Given text:
□ □ □
7

I have a string with variable length and I want to give a format to strptime in order for the rest of the string to be ignored. Let me exemplify. I have something like

9/4/2013,00:00:00,7.8,7.4,9.53
10/4/2013,00:00:00,8.64,7.4,9.53

and I want a format that makes the command strptime(line,format) work to read those lines. Something like format='%d/%m/%Y,%H:%M:%S*', although I know that doesn't work. I guess my question is kind of similar to this one, but no answer there could help me and my problem is a little worse because the full length of my string can vary. I have a feeling that dateutil could solve my problem, but I can't find something there that does the trick.

I can probably do something like strptime(''.join(line.split(',')[:2]),format), but I wouldn't want to resort to that for user-related issues.
□ □ □
Dataset excerpt:

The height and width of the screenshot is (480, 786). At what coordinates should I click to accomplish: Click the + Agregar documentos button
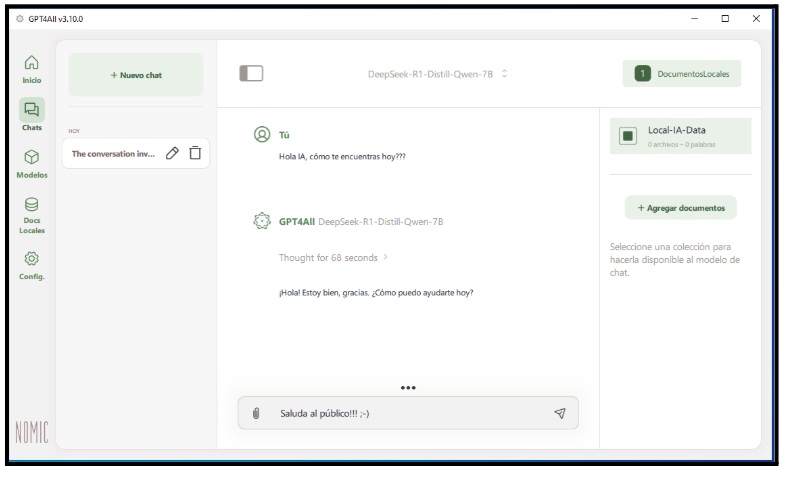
□ □ □
Written exercise: Quote, word for word, everything in the strptime question above from "and I want a" down to "for user-related issues.".

Task output:
and I want a format that makes the command strptime(line,format) work to read those lines. Something like format='%d/%m/%Y,%H:%M:%S*', although I know that doesn't work. I guess my question is kind of similar to this one, but no answer there could help me and my problem is a little worse because the full length of my string can vary. I have a feeling that dateutil could solve my problem, but I can't find something there that does the trick.

I can probably do something like strptime(''.join(line.split(',')[:2]),format), but I wouldn't want to resort to that for user-related issues.